Multivariate regression (MVR) and different artificial neural network (ANN) models developed for optical transparency of conductive polymer nanocomposite films

Demirbay B., Bayram Kara D., Uğur Ş.

EXPERT SYSTEMS WITH APPLICATIONS, vol.207, 2022 (SCI-Expanded) identifier identifier

  • Publication Type: Article / Article
  • Volume: 207
  • Publication Date: 2022
  • Doi Number: 10.1016/j.eswa.2022.117937
  • Journal Indexes: Science Citation Index Expanded (SCI-EXPANDED), Scopus, Academic Search Premier, PASCAL, Aerospace Database, Applied Science & Technology Source, Communication Abstracts, Computer & Applied Sciences, INSPEC, Metadex, Public Affairs Index, Civil Engineering Abstracts
  • Keywords: Feed-forward neural network, Generalized regression neural network, Radial basis function neural network, Multivariate regression, Kernel density mapping, Polymer nanocomposites, SURFACTANT-FREE, PREDICTION, GRAPHENE, TEMPERATURE, OPTIMIZATION, PERFORMANCE, SETTLEMENT, SELECTION, MWCNTS, SENSOR
  • Istanbul Technical University Affiliated: Yes


The present study addresses a comparative performance assessment of multivariate regression (MVR) and well-optimized feed-forward, generalized regression and radial basis function neural network models which aimed to predict transmitted light intensity (I-tr) of carbon nanotube (CNT)-loaded polymer nanocomposite films by employing a large set of spectroscopic data collected from photon transmission measurements. To assess prediction performance of each developed model, universally accepted statistical error indices, regression, residual and Taylor diagram analyses were performed. As a novel performance evaluation criterion, 2D kernel density mapping was applied to predicted and experimental I-tr data to visually map out where the correlations are stronger and which data points can be more precisely estimated using the studied models. Employing MVR analysis, empirical equation of I-tr was acquired as a function of only four input elements due to sparseness and repetitive nature of the remaining input variables.

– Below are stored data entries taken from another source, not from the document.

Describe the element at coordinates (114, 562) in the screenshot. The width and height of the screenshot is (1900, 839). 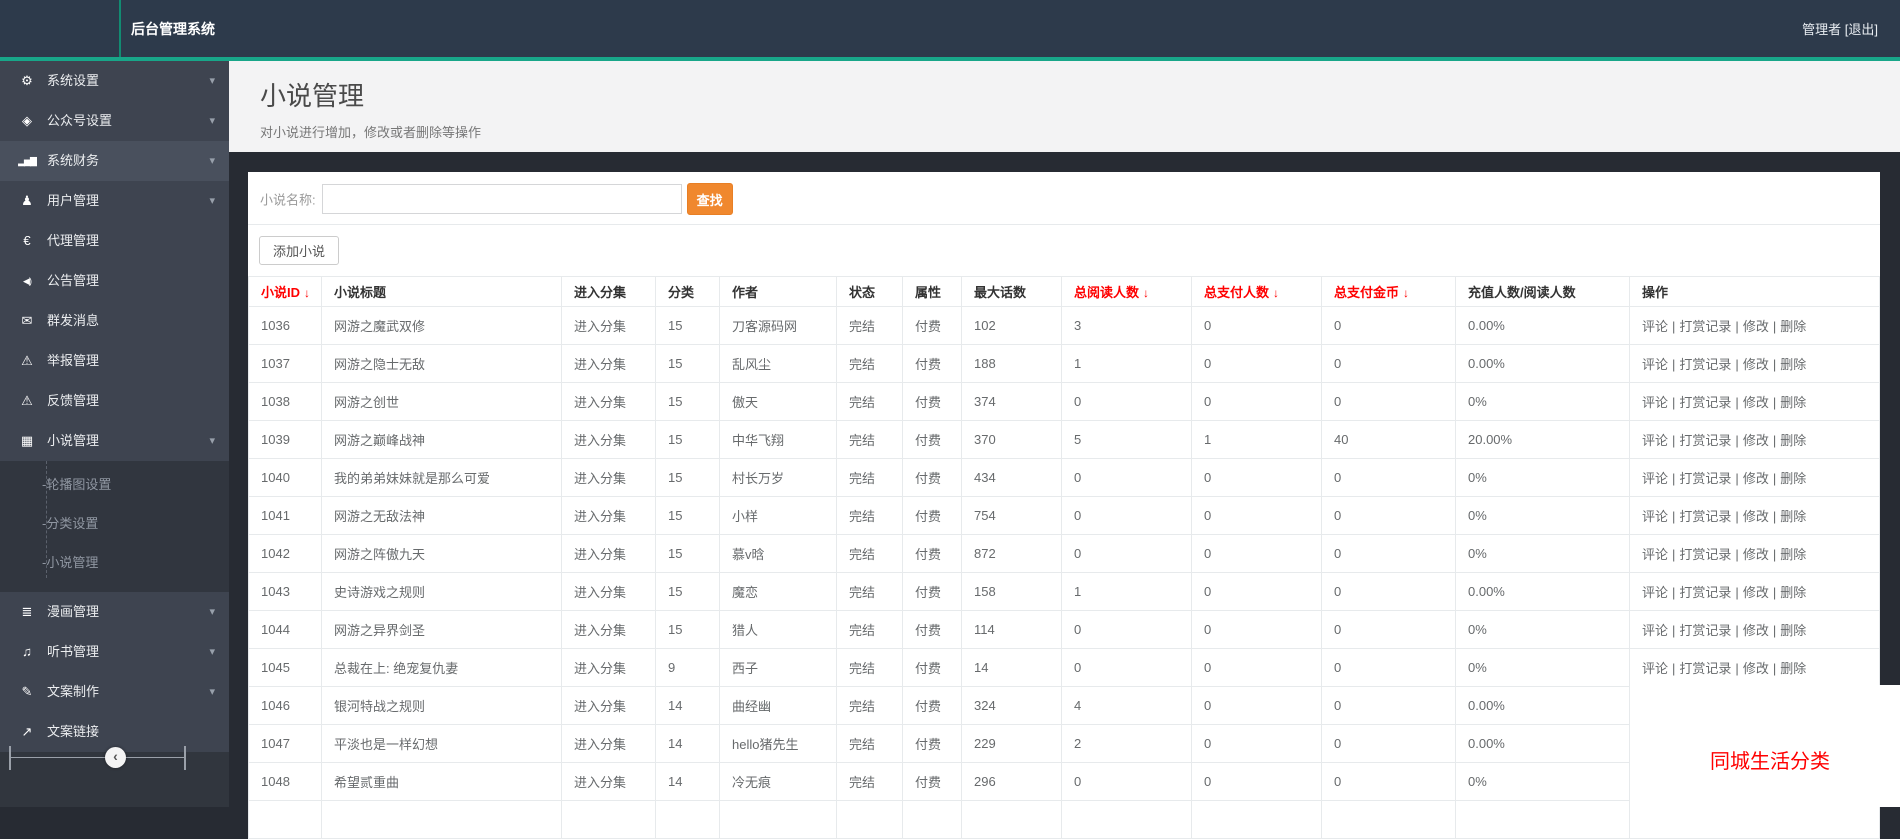
I see `sidebar-subitem-小说管理: -小说管理` at that location.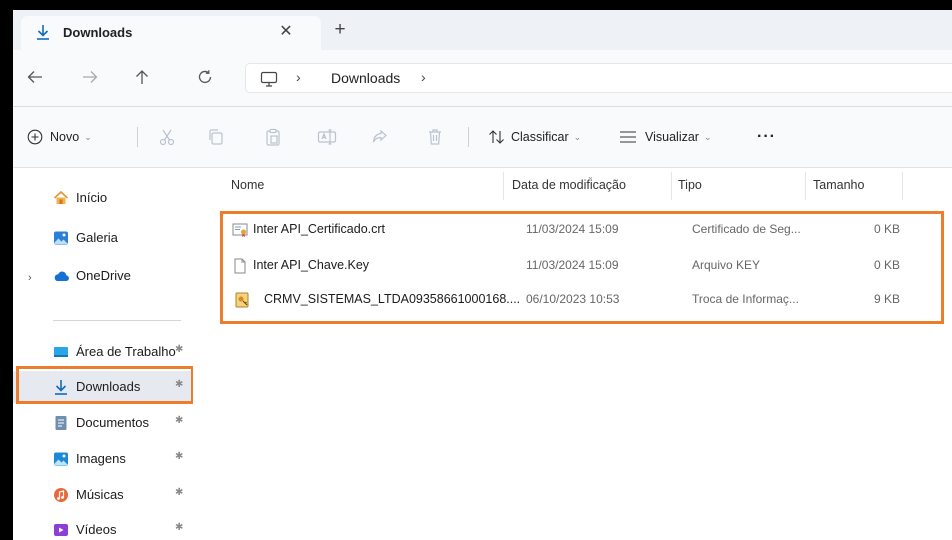 This screenshot has width=952, height=540. I want to click on tab-title: Downloads, so click(98, 32).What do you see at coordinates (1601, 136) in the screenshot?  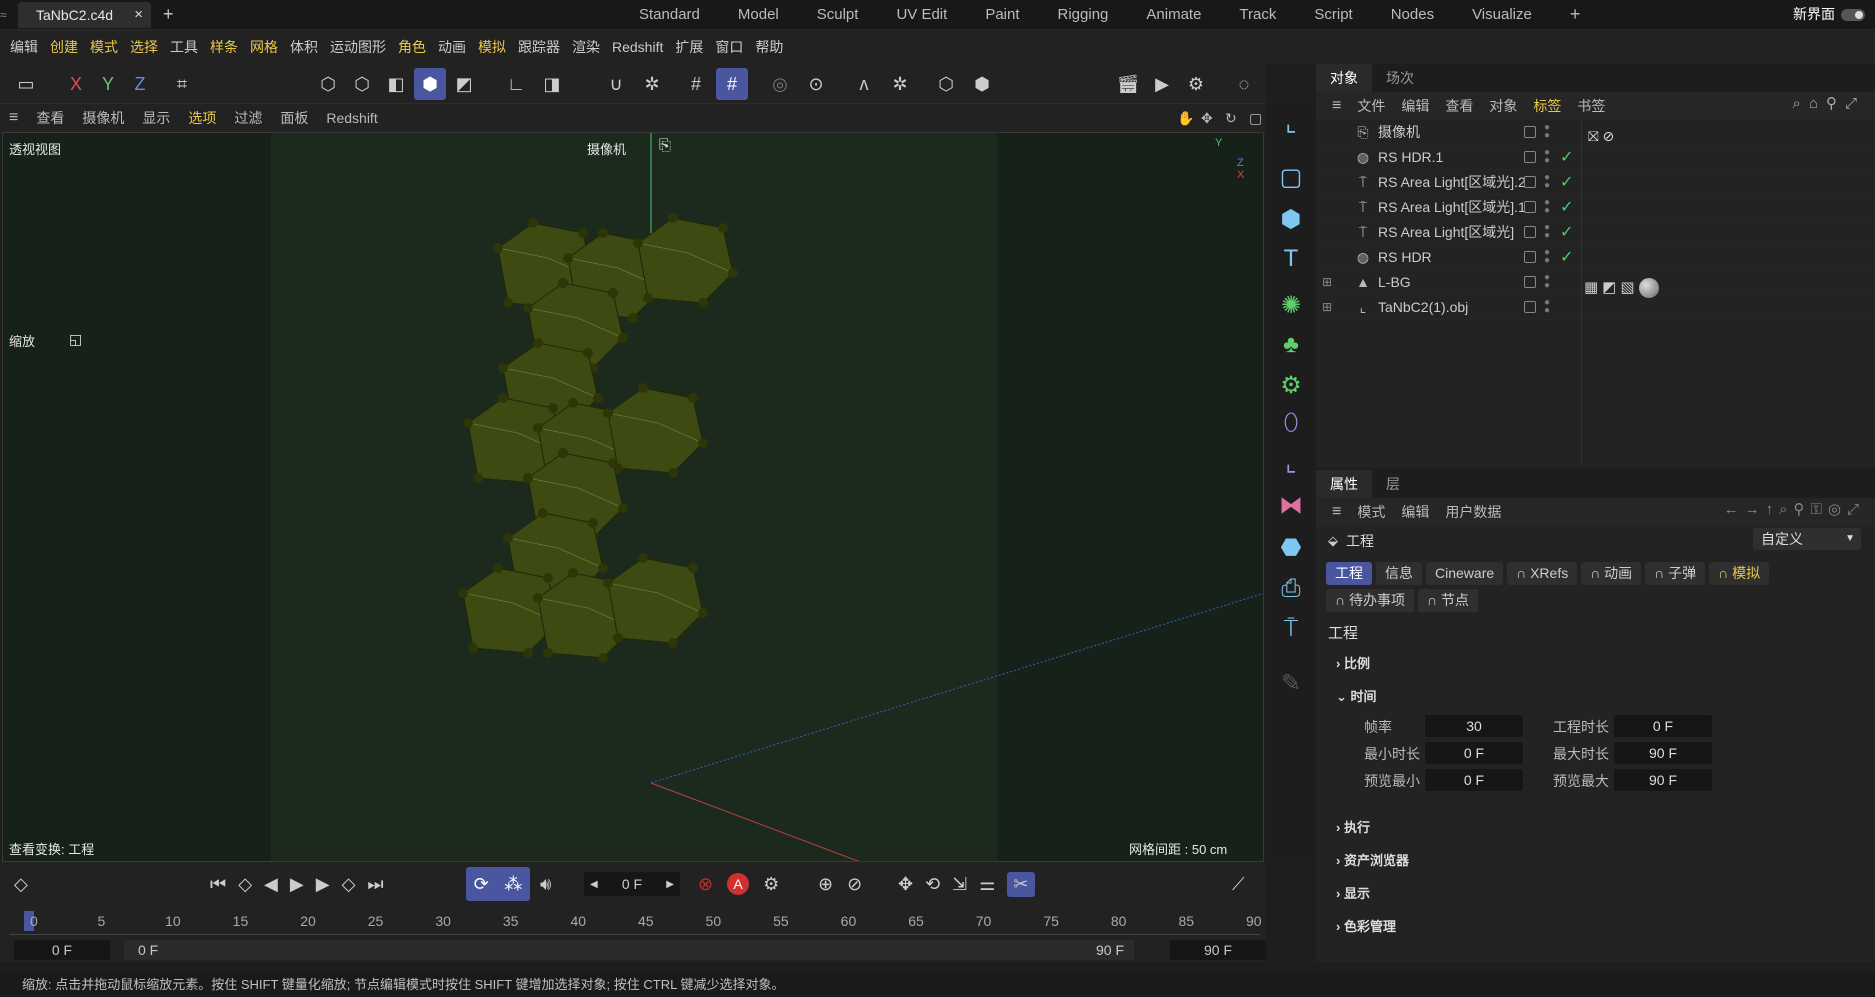 I see `camera-protection-tag-icon: ⛝ ⊘` at bounding box center [1601, 136].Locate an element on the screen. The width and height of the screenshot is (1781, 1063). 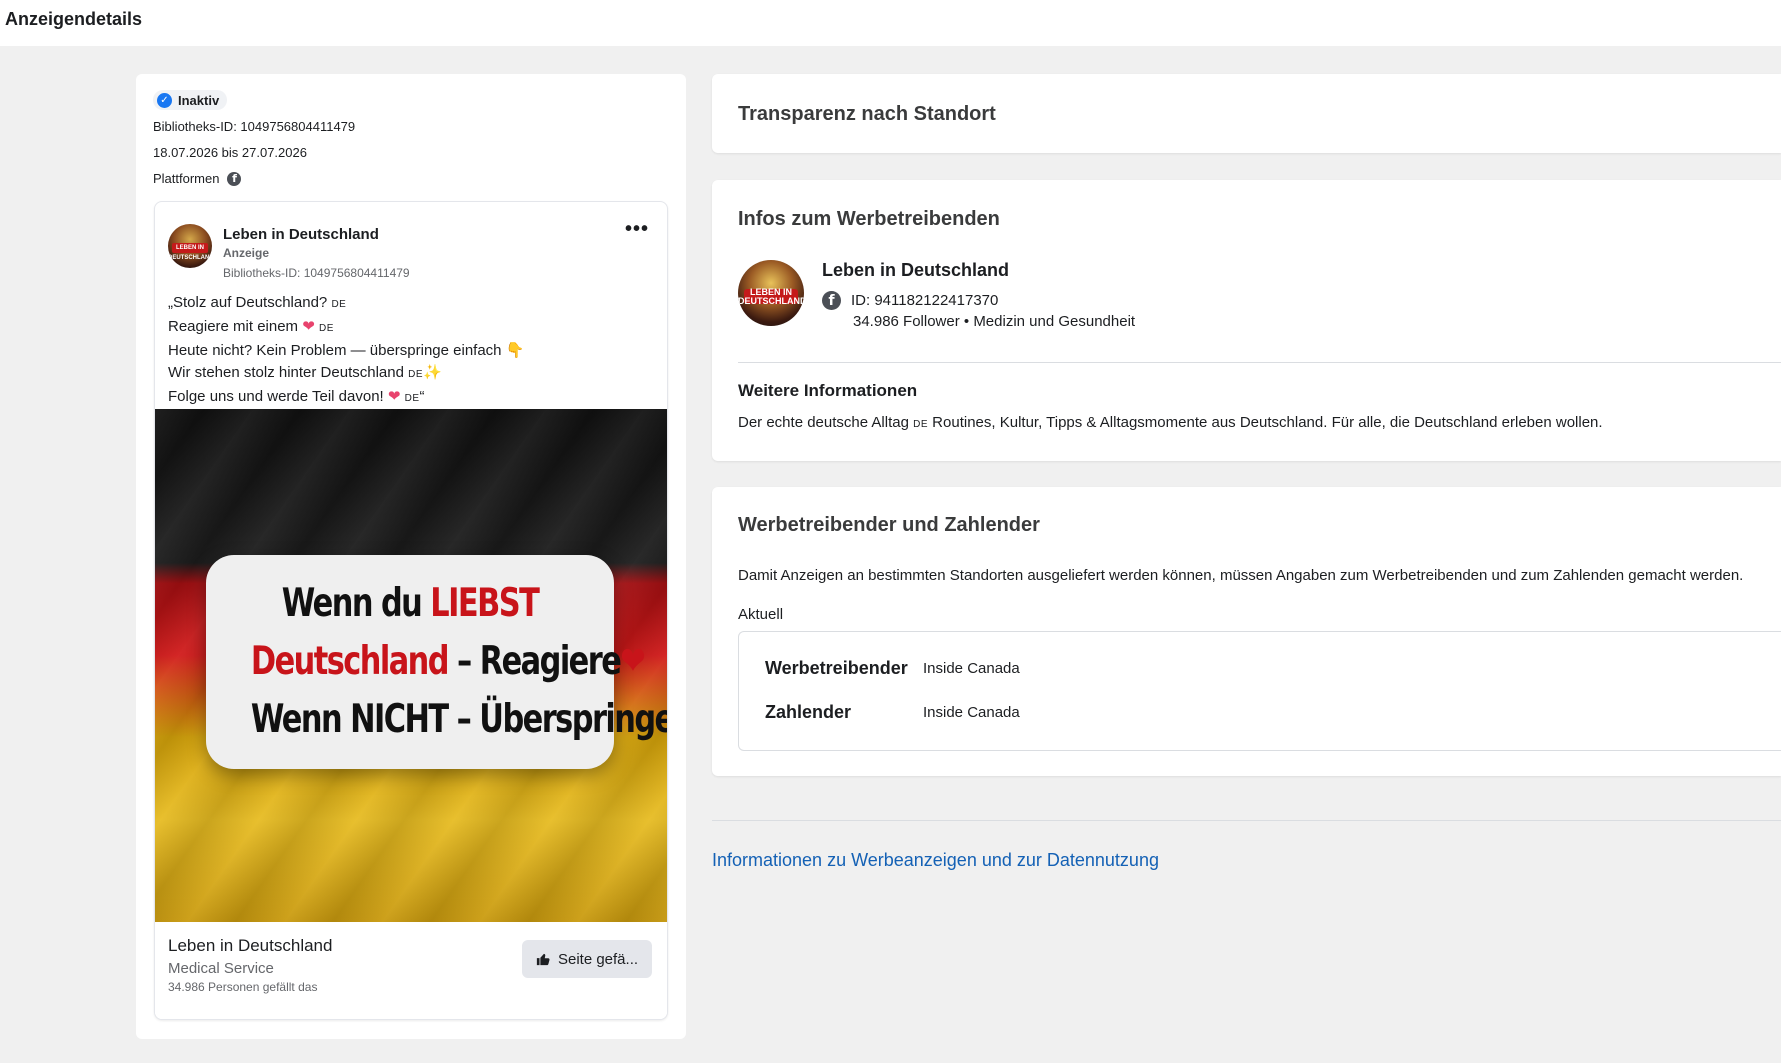
transparency-panel: Transparenz nach Standort is located at coordinates (1246, 114).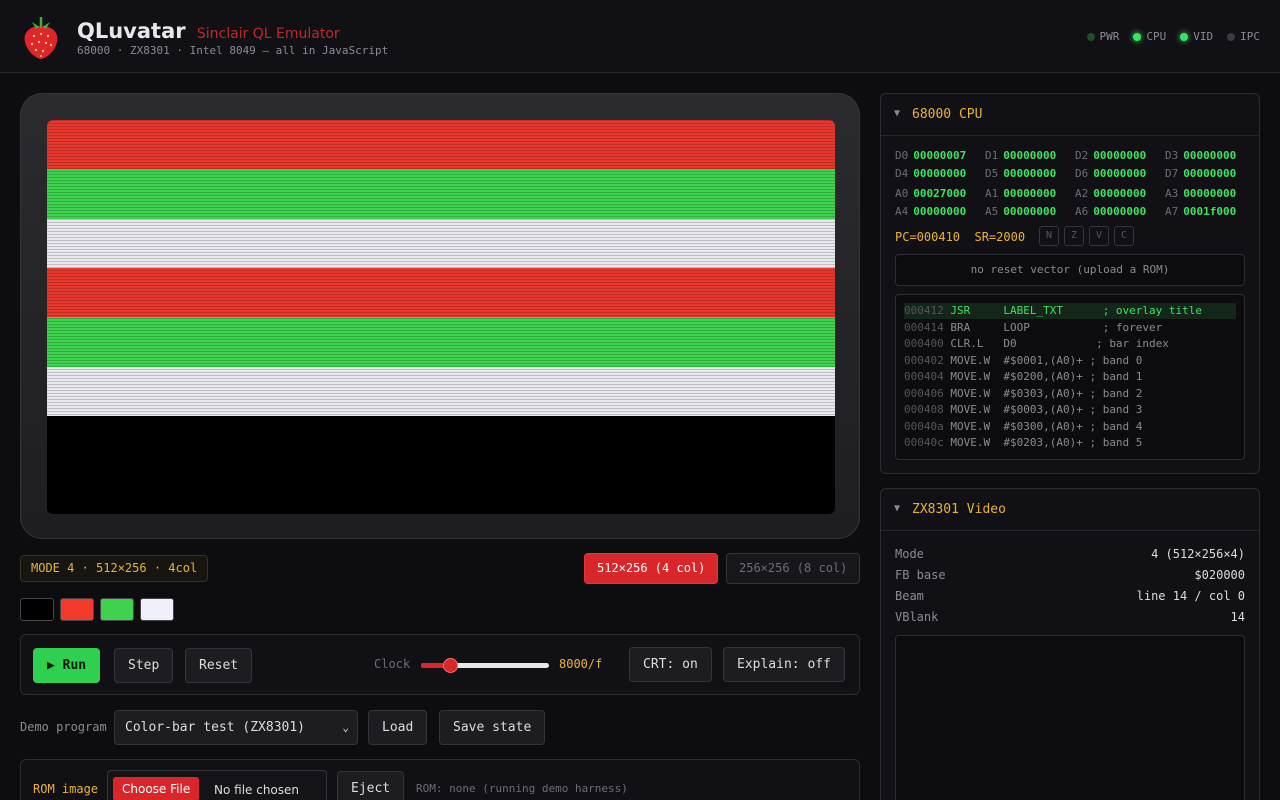 The image size is (1280, 800). What do you see at coordinates (1110, 36) in the screenshot?
I see `led-label: PWR` at bounding box center [1110, 36].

Relative importance of each input variable was calculated separately through implementing Garson's algorithm for the best ANN model and mass fraction of CNT nanofillers was found as the most significant input variable. Using interconnection weights and bias values obtained for feed-forward neural network (FFNN) model, a neural predictive formula was derived to model I-tr. in terms of all input variables. 2D kernel density maps computed for each ANN model have shown that correlations between measured data and ANN predicted values are stronger for a specific I-tr range between 0% and 18%. To measure the stability of the ANN models, as a final analysis, 5-fold cross-validation method was applied to whole measurement data and 5 different iterations were additionally performed on each ANN model for 5 different training and test data splits. Statistical results found from 5-fold cross-validation analysis have reaffirmed that FFNN model exhibited outperformed prediction ability over all other ANN models and all FFNN predicted It,. values agreed well with experimental I-tr data. Taken all computational results together, one can adapt our proposed FFNN model and neural predictive formula to predict I-tr of polymer nanocomposite films, which can be made from different polymers and nanofillers, by considering specific data range as presented in this study with statistical details.